Back to skill
Skillv1.0.3
ClawScan security
Microsoft Outlook · ClawHub's context-aware review of the artifact, metadata, and declared behavior.
Scanner verdict
BenignApr 21, 2026, 11:47 AM
- Verdict
- benign
- Confidence
- high
- Model
- gpt-5-mini
- Summary
- The skill's instructions, requirements, and behavior are internally consistent with an Outlook integration that delegates auth and API calls to the Membrane CLI/service; it does not request unrelated credentials or attempt unexpected local access.
- Guidance
- This skill is coherent: it uses the Membrane CLI to connect to Outlook and does not ask for unrelated credentials. Before installing, decide whether you trust Membrane (getmembrane.com and the @membranehq/cli npm package) to handle your Outlook data and tokens, since authentication and API calls are handled server-side by Membrane. If you have policy or privacy concerns, review Membrane's privacy/security docs, verify the npm package publisher, or test the CLI in an isolated environment (VM/container) rather than installing it globally. No local secrets or unrelated system files are requested by the skill itself.
Review Dimensions
- Purpose & Capability
- okThe skill claims to integrate with Microsoft Outlook and its instructions use the Membrane CLI to create connections and run Outlook-related actions.
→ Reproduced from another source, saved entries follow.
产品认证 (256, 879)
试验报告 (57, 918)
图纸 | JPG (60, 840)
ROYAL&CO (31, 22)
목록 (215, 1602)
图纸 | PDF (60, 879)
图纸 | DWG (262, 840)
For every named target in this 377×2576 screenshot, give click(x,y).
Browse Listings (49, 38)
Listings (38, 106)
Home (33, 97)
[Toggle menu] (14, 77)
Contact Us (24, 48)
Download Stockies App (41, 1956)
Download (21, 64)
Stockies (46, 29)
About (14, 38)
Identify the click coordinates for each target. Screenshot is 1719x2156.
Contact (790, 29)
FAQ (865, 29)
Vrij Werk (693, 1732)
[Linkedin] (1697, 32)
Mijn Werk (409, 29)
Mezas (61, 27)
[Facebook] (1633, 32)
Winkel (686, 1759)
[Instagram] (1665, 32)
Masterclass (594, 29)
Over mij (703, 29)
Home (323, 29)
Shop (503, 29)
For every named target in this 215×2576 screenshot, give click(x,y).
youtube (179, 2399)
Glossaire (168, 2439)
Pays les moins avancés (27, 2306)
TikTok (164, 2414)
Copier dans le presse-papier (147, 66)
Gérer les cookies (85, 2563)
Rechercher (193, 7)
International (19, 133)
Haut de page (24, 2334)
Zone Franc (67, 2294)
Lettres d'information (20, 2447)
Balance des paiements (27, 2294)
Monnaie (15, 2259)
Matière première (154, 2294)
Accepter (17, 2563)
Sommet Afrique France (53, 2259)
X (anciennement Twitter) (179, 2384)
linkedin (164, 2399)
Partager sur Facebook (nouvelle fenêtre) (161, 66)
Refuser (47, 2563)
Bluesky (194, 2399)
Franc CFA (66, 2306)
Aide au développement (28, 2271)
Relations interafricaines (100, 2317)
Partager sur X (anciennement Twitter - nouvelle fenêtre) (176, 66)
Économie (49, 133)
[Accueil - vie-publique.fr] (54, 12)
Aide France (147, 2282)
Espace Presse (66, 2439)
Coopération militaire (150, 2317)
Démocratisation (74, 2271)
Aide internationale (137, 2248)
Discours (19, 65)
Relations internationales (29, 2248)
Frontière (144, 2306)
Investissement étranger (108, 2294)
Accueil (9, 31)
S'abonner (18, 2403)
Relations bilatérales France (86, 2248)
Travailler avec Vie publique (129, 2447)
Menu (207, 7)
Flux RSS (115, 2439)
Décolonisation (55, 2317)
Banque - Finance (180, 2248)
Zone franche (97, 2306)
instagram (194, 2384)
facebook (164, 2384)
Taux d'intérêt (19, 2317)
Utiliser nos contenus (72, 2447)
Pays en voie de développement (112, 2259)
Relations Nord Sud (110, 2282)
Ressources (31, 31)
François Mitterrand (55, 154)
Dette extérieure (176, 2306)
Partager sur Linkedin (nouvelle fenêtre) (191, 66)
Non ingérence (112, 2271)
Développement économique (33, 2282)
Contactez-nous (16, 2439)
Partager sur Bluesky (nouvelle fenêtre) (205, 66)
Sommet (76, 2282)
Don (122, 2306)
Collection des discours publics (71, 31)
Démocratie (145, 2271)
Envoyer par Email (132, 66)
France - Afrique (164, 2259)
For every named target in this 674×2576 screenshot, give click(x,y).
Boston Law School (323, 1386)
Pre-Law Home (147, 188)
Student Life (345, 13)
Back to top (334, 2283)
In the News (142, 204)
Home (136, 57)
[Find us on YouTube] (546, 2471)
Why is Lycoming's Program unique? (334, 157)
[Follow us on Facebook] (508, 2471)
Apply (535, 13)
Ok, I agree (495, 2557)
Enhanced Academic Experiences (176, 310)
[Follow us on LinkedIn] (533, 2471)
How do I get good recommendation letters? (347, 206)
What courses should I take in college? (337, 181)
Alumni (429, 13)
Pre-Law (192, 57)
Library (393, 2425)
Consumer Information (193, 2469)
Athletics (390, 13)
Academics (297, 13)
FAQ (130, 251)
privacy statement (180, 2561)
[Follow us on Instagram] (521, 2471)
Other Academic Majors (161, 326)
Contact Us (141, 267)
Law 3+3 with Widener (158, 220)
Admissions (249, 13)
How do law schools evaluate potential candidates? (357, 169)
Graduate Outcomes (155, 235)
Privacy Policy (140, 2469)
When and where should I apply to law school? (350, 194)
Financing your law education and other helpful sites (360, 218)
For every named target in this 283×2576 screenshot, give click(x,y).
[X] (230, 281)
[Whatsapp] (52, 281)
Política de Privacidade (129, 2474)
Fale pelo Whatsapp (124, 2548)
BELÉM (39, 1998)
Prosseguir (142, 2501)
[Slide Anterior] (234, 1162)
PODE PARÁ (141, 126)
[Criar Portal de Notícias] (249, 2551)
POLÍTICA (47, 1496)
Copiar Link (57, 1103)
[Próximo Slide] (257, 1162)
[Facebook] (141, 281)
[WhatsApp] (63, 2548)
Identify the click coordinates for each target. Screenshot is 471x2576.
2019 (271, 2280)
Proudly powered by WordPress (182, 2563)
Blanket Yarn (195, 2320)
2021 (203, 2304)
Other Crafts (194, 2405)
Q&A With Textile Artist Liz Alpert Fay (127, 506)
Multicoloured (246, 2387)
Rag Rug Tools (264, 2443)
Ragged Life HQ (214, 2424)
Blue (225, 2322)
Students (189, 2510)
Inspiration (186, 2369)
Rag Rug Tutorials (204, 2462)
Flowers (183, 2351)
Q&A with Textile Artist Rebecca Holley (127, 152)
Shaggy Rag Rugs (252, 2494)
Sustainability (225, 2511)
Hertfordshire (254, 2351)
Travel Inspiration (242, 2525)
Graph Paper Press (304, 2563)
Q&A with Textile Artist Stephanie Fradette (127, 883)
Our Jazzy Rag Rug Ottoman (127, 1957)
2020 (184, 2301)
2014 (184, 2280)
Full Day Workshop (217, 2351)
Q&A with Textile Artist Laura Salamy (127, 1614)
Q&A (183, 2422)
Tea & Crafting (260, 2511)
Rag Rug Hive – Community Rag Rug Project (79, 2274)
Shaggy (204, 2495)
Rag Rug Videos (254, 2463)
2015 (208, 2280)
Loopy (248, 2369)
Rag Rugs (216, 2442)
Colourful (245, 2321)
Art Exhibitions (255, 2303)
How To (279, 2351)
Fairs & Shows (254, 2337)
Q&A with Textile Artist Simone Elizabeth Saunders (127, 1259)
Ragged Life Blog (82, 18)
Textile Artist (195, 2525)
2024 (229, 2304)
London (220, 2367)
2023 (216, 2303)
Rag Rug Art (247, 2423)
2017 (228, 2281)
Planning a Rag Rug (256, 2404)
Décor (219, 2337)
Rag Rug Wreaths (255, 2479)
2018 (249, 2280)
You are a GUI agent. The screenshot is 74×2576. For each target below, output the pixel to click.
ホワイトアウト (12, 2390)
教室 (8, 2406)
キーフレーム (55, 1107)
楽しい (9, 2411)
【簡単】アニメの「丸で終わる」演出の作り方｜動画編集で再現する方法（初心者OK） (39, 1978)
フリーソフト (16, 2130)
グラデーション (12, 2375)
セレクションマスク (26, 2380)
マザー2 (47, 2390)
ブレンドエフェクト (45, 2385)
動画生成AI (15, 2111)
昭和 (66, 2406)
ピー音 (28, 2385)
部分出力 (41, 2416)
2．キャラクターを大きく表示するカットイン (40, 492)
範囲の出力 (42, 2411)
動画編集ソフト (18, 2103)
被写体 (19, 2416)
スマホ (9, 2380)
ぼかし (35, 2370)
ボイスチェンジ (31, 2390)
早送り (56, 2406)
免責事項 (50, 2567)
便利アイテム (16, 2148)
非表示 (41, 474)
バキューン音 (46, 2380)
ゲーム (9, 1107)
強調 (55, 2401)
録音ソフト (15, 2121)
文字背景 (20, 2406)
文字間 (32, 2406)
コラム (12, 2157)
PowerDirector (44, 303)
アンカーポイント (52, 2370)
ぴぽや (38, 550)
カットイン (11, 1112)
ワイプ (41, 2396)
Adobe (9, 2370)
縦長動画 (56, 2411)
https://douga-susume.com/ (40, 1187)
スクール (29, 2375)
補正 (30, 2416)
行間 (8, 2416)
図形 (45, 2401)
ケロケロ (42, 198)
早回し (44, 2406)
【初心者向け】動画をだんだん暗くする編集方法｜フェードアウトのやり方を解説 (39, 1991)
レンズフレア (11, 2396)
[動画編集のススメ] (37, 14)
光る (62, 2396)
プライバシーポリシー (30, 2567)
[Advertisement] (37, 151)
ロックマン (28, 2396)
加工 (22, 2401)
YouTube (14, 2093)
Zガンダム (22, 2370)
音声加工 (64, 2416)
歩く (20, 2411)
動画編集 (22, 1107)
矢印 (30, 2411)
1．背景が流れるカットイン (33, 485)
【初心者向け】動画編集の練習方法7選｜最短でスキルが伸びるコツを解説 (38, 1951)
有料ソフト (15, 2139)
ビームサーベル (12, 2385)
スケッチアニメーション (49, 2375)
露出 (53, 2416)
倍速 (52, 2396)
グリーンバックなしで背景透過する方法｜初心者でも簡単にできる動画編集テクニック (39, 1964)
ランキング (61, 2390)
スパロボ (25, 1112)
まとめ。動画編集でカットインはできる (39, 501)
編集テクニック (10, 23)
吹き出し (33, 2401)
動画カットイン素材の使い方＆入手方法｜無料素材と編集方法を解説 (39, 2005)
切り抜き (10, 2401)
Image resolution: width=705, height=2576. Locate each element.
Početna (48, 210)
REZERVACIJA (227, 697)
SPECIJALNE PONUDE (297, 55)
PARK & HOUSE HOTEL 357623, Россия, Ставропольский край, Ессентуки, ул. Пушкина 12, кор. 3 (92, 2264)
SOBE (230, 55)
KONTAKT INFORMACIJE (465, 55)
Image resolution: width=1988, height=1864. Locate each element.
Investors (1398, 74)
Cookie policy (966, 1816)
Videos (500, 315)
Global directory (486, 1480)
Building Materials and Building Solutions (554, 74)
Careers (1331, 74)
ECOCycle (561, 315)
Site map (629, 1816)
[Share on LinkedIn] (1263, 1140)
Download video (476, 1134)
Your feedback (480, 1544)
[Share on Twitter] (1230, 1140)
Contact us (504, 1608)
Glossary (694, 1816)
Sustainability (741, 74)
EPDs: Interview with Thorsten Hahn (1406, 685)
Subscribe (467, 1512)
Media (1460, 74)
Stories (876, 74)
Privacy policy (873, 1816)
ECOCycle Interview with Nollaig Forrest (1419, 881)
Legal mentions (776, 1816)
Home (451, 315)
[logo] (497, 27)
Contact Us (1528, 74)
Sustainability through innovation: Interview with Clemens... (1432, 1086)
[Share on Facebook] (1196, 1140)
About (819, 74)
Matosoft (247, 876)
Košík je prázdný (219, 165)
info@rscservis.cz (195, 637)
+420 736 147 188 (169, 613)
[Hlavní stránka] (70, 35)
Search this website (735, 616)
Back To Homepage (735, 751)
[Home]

Required capabilities (network + Membrane account) match the stated purpose.
- Instruction Scope
- noteThe SKILL.md only instructs installing and using the Membrane CLI, logging in, creating a connection for the microsoft-outlook connector, discovering and running actions. It does not instruct reading local files or unrelated environment variables. Note: authentication is delegated to Membrane and involves opening a browser or pasting a code, which results in token/connection state being managed server-side by Membrane.
- Install Mechanism
- noteThere is no registry-level install spec, but the runtime instructions tell the user to install @membranehq/cli via npm (global install). Installing a third-party CLI from the public npm registry is expected for this integration but is a moderate-risk action (global npm installs change the system environment and execute third-party code).
- Credentials
- okThe skill declares no required environment variables or local config paths and its instructions explicitly say 'never ask the user for API keys or tokens' because Membrane manages auth. Requested access is proportionate to an Outlook connector that relies on a third-party service for auth.
- Persistence & Privilege
- okThe skill does not request always:true and is user-invocable. It does not attempt to modify other skills or system-wide settings. Autonomous invocation remains allowed (platform default) but is not combined with other concerning privileges.